_Task to carry out_
Set down every record once more, exactly as given.
── Material for the task ──
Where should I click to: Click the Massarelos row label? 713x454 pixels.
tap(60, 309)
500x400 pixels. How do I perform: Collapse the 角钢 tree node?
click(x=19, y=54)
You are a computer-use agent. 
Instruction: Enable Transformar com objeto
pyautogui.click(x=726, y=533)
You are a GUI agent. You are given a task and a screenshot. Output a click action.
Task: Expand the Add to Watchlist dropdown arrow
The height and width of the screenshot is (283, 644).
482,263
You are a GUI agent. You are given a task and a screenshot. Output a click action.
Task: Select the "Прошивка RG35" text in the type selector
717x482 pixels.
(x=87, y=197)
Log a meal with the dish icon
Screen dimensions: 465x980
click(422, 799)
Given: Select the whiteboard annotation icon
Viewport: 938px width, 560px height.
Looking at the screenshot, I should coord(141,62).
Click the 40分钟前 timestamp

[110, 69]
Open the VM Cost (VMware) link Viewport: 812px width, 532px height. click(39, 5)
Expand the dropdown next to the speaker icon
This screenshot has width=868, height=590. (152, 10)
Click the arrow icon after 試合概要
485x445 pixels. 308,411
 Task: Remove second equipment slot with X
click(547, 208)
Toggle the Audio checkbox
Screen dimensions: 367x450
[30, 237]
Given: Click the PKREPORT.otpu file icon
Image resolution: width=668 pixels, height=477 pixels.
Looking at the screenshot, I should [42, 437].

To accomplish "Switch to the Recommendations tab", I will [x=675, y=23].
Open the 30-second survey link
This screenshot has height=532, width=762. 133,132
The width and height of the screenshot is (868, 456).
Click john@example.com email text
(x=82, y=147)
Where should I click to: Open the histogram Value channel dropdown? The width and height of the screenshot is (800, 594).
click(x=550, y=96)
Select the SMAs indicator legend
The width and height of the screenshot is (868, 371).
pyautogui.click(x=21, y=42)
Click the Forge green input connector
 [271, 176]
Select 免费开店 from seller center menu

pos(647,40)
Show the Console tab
───
_Exercise answer_
Where should I click to: Click the Massarelos row label? 713x454 pixels.
tap(60, 309)
500x400 pixels. How do I perform: Collapse the 角钢 tree node?
click(x=19, y=54)
You are a computer-use agent. 
Instruction: Enable Transformar com objeto
pyautogui.click(x=726, y=533)
You are a GUI agent. You are given a task and a screenshot. Output a click action.
Task: Expand the Add to Watchlist dropdown arrow
The height and width of the screenshot is (283, 644).
482,263
You are a GUI agent. You are given a task and a screenshot. Output a click action.
Task: Select the "Прошивка RG35" text in the type selector
717x482 pixels.
(x=87, y=197)
Log a meal with the dish icon
Screen dimensions: 465x980
click(422, 799)
Given: Select the whiteboard annotation icon
Viewport: 938px width, 560px height.
Looking at the screenshot, I should coord(141,62).
Click the 40分钟前 timestamp

[110, 69]
Open the VM Cost (VMware) link Viewport: 812px width, 532px height. click(39, 5)
Expand the dropdown next to the speaker icon
This screenshot has width=868, height=590. (152, 10)
Click the arrow icon after 試合概要
485x445 pixels. 308,411
 Task: Remove second equipment slot with X
click(547, 208)
Toggle the Audio checkbox
Screen dimensions: 367x450
[30, 237]
Given: Click the PKREPORT.otpu file icon
Image resolution: width=668 pixels, height=477 pixels.
Looking at the screenshot, I should [42, 437].

To accomplish "Switch to the Recommendations tab", I will [x=675, y=23].
Open the 30-second survey link
This screenshot has height=532, width=762. 133,132
The width and height of the screenshot is (868, 456).
Click john@example.com email text
(x=82, y=147)
Where should I click to: Open the histogram Value channel dropdown? The width and height of the screenshot is (800, 594).
click(x=550, y=96)
Select the SMAs indicator legend
The width and height of the screenshot is (868, 371).
pyautogui.click(x=21, y=42)
Click the Forge green input connector
 [271, 176]
Select 免费开店 from seller center menu

pos(647,40)
Show the Console tab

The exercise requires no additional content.